HOW TO COMPLETE THIS TASK: Transcribe all of the data exactly. Omit the pictures.

EXCERPTED DATA:
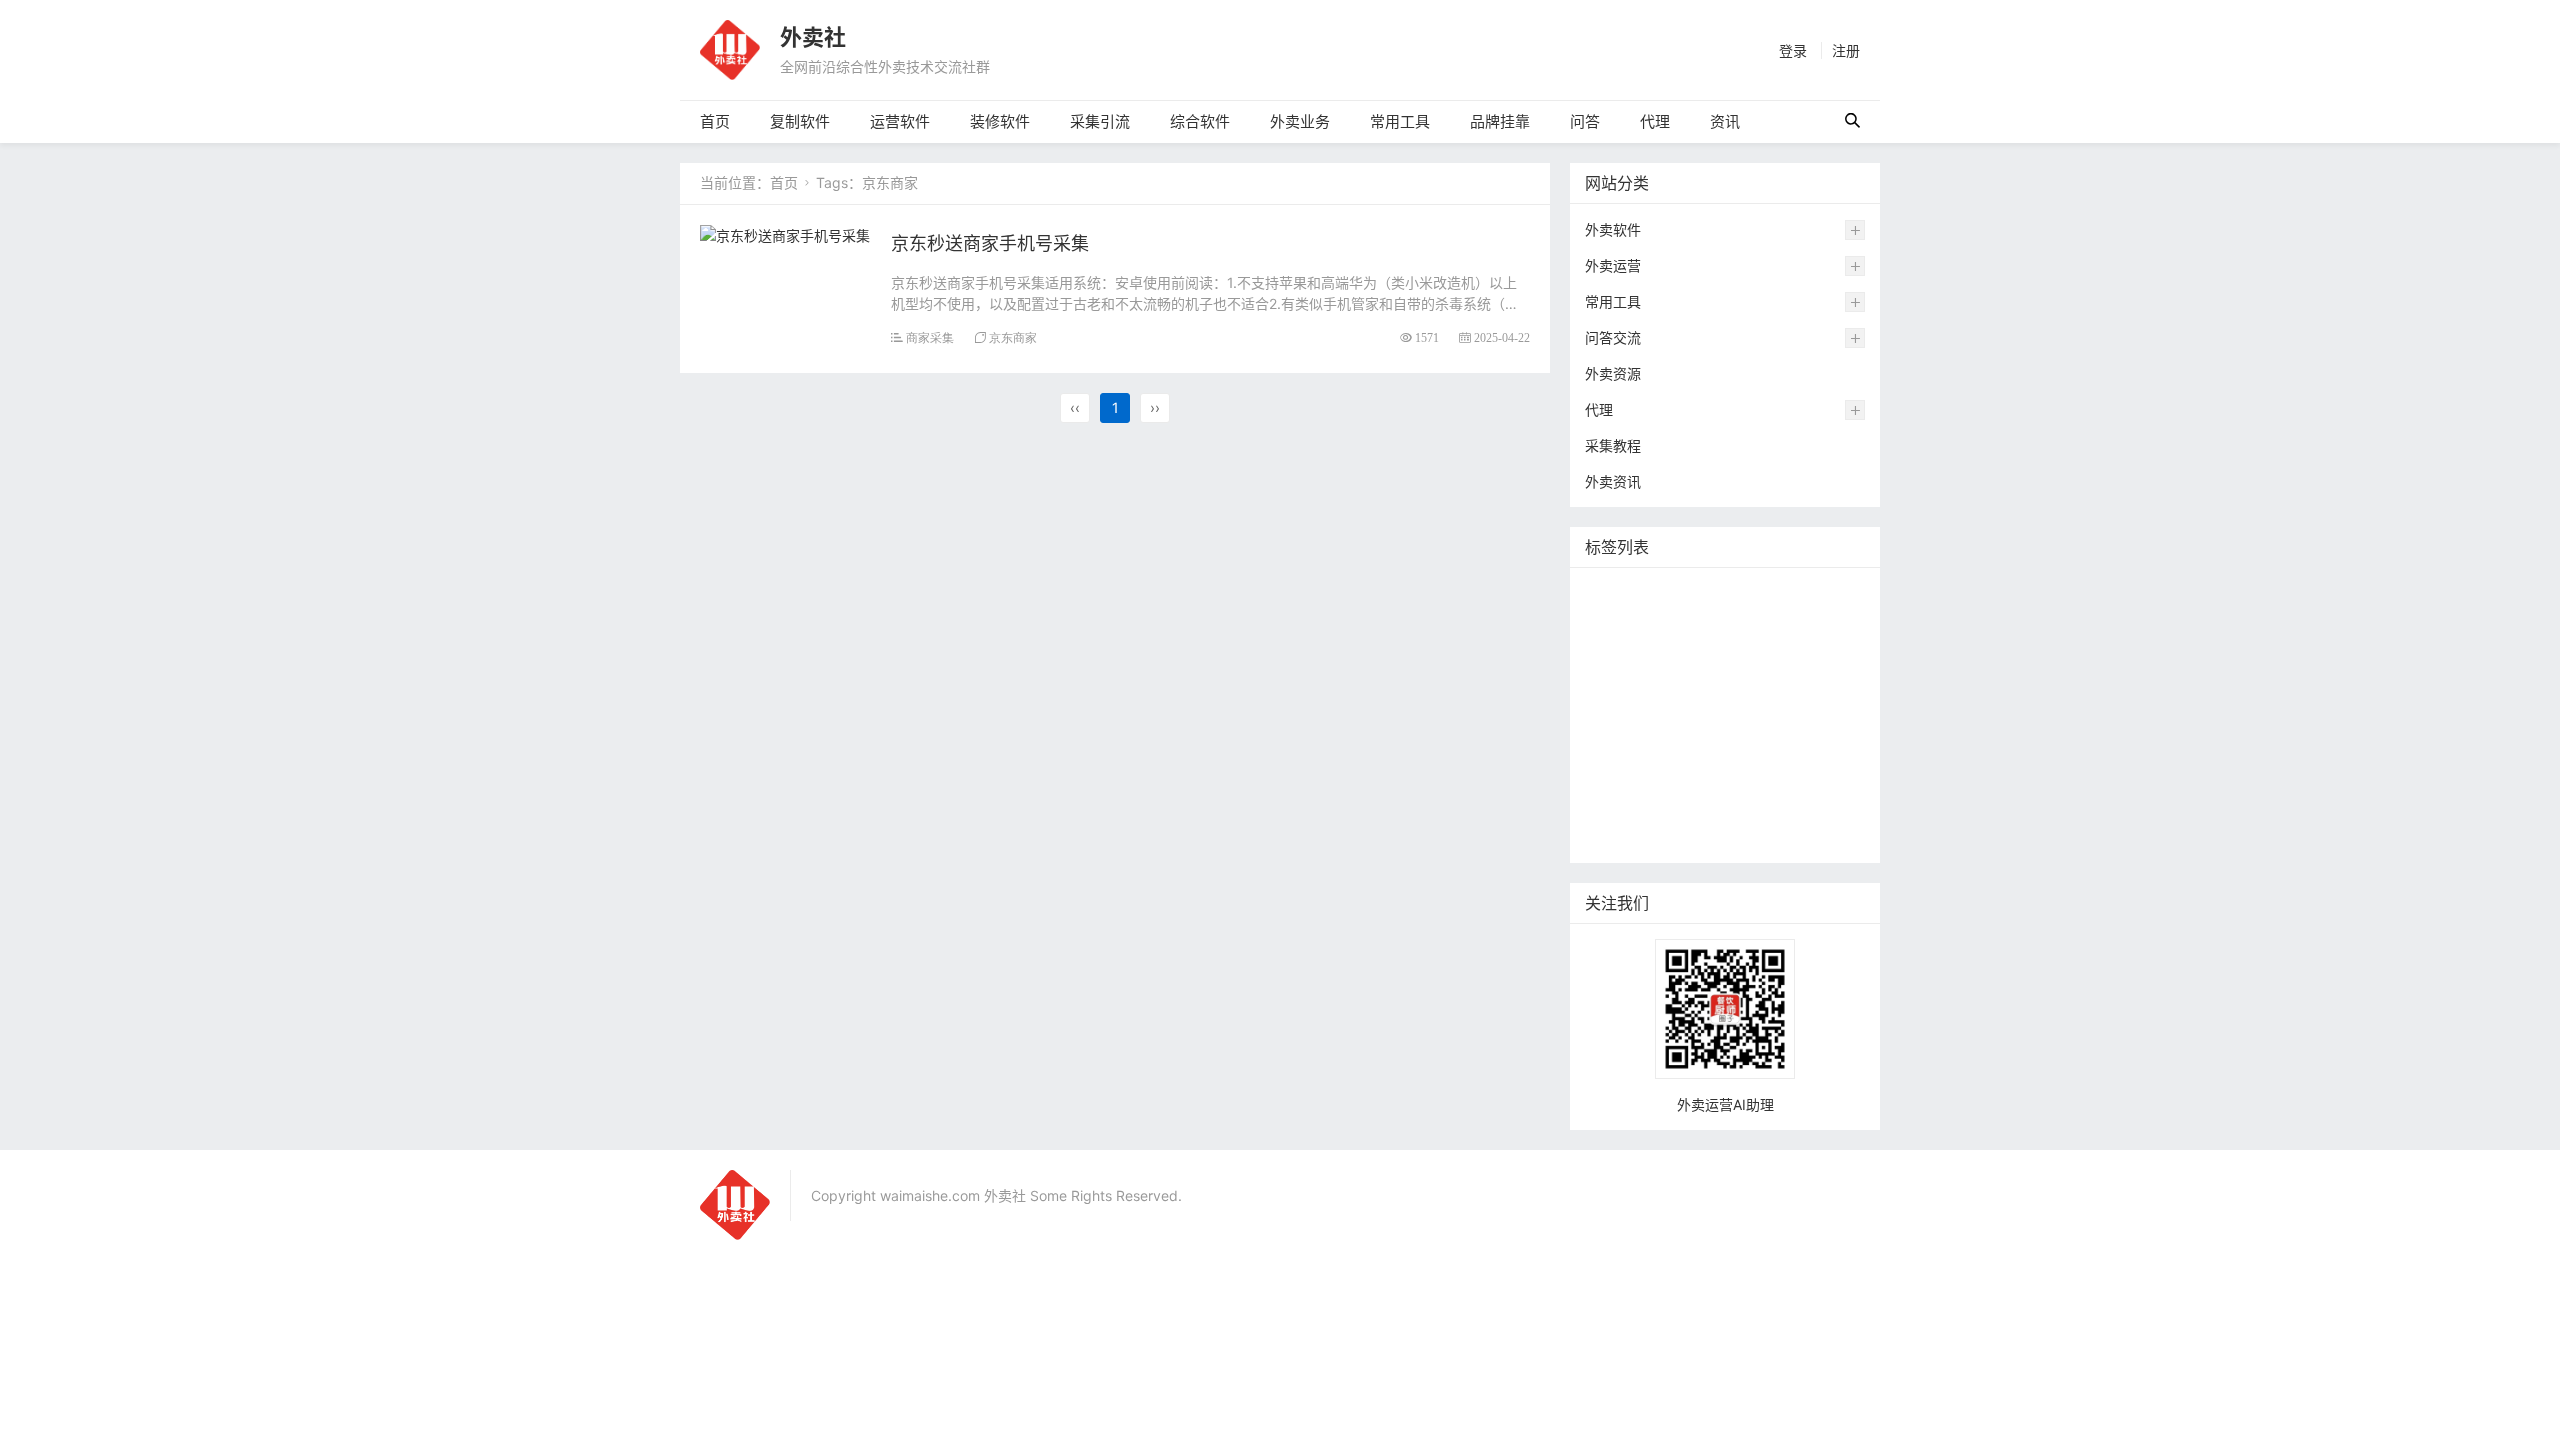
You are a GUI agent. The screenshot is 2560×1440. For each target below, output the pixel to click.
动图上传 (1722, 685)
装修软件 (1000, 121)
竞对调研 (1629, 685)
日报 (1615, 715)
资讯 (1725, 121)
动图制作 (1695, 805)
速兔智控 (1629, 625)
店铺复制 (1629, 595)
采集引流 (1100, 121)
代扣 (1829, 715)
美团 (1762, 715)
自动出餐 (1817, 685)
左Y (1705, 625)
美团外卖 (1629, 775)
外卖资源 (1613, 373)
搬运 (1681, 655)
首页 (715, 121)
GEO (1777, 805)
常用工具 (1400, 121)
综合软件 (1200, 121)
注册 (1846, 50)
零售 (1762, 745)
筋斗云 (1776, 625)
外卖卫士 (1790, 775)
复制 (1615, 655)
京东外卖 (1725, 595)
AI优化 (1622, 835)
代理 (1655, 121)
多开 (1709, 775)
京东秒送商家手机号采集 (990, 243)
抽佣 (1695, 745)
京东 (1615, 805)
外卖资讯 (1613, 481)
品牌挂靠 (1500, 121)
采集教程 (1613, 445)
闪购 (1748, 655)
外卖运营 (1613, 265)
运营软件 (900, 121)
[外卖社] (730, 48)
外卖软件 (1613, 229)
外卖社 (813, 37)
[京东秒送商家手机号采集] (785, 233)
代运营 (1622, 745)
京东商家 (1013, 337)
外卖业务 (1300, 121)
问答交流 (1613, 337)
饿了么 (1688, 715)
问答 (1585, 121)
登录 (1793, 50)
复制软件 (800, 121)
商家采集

YOUR SOLUTION:
You are a GUI agent. The screenshot is 2560×1440. For each target below, output the pixel to click.
动图上传 (1722, 685)
装修软件 (1000, 121)
竞对调研 (1629, 685)
日报 (1615, 715)
资讯 (1725, 121)
动图制作 (1695, 805)
速兔智控 (1629, 625)
店铺复制 (1629, 595)
采集引流 (1100, 121)
代扣 (1829, 715)
美团 (1762, 715)
自动出餐 (1817, 685)
左Y (1705, 625)
美团外卖 (1629, 775)
外卖资源 (1613, 373)
搬运 (1681, 655)
首页 (715, 121)
GEO (1777, 805)
常用工具 (1400, 121)
综合软件 (1200, 121)
注册 (1846, 50)
零售 (1762, 745)
筋斗云 (1776, 625)
外卖卫士 (1790, 775)
复制 (1615, 655)
京东外卖 (1725, 595)
AI优化 (1622, 835)
代理 (1655, 121)
多开 (1709, 775)
京东秒送商家手机号采集 (990, 243)
抽佣 (1695, 745)
京东 (1615, 805)
外卖资讯 (1613, 481)
品牌挂靠 (1500, 121)
采集教程 (1613, 445)
闪购 (1748, 655)
外卖运营 (1613, 265)
运营软件 (900, 121)
[外卖社] (730, 48)
外卖软件 (1613, 229)
外卖社 (813, 37)
[京东秒送商家手机号采集] (785, 233)
代运营 (1622, 745)
京东商家 (1013, 337)
外卖业务 (1300, 121)
问答交流 (1613, 337)
饿了么 (1688, 715)
问答 (1585, 121)
登录 (1793, 50)
复制软件 (800, 121)
商家采集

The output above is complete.